# DASK to ServiceX

In this demo we'll take advantage of DASK and ServiceX. This work is driven by the fact that `AwkwardInputLayer` seems like it will not take tasks as inputs. So we need to move onto something else.

## Assumptions:

* We don't start anything until we know the number of files that SX will produce
* We are ok with some files failing coming out of SX
* We are going to do one partition per file
* When we start we don't necessarily know all the files produced.

## Design Outline

* A single `dask` task/layer that has a single output per partition. The output is just a string.
* The `AwkwardInputLayer` that has looks at the task input and loads that data from `minio`

This version of things will work only for local files - once this works we can move it to a SX prototype.

This was written before any code below.

## Imports

In [1]:
import dask_awkward as dak
import awkward as ak
import dask
import uproot

from dask.highlevelgraph import Layer, HighLevelGraph
from dask.distributed import Client, LocalCluster
from typing import AbstractSet

import logging

# Make debugging a little easier...
cluster = LocalCluster(processes=False)
client = Client(cluster)

## The `uproot.dask` hack way

### The `awkward.Form` file form

We need the form from the schema to prevent us from having to open files that do not yet exist in hour hack.

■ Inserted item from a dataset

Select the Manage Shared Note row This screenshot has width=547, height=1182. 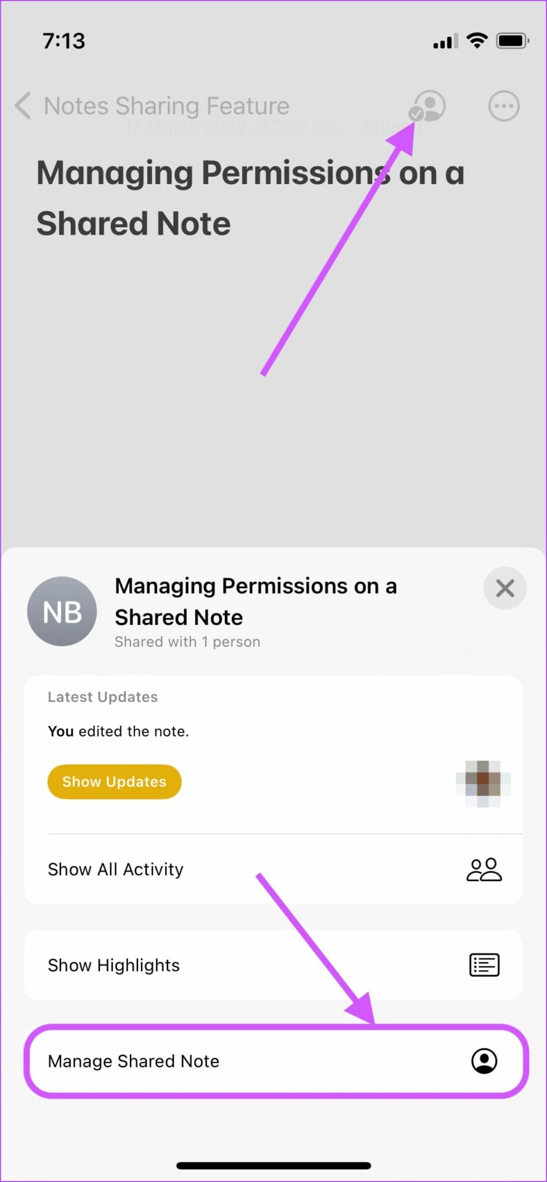(x=185, y=1061)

Eventually we'll have to build this from the schema we know exists from the `func_adl` query.

In [2]:
dummy_filename = "0fc6e51a5ea6dea107c195591d20a1b2-15.26710677._000019.pool.root.1"
with uproot.open(dummy_filename) as file:
    file_form = file['treeme'].arrays().layout.form
    metadata = dak.core.typetracer_array(file['treeme'].arrays())

file_form, metadata

(RecordForm([ListOffsetForm('i64', NumpyForm('float64'))], ['JetPt']),
 <Array-typetracer [...] type='## * {JetPt: var * float64}'>)

Next, lets test it.

In [3]:
test_ar = uproot.dask({dummy_filename: "treeme"}, open_files=False, known_base_form=file_form)
test_ar.JetPt.compute()

## Blockwise Approach

Could we start a blockwise approach on its own?

In [4]:
class SXLayerBW(Layer):
    '''Outputs are just the names of the files that we want to open downstream with uproot'''
    def __init__(self, name, n_files):
        super().__init__()
        self.name = name
        self.dependencies = dict()
        self.tasks = {
            "output_0": (lambda: self.get_file(f"output_0"),)
        }

    def __getitem__(self, key):
        return self.tasks[key]

    def __iter__(self):
        return iter(self.tasks)

    def __len__(self):
        return len(self.tasks)

    def is_materialized(self):
        return False
    
    def get_output_keys(self) -> AbstractSet[str | bytes | int | float]:
        return set(self.tasks.keys())
    
    def get_file(self, name):
        '''Return the info that is needed by uproot to actually open the file'''
        print(f"Returning info for file {name}: {dummy_filename}")
        return (dummy_filename, 'treeme')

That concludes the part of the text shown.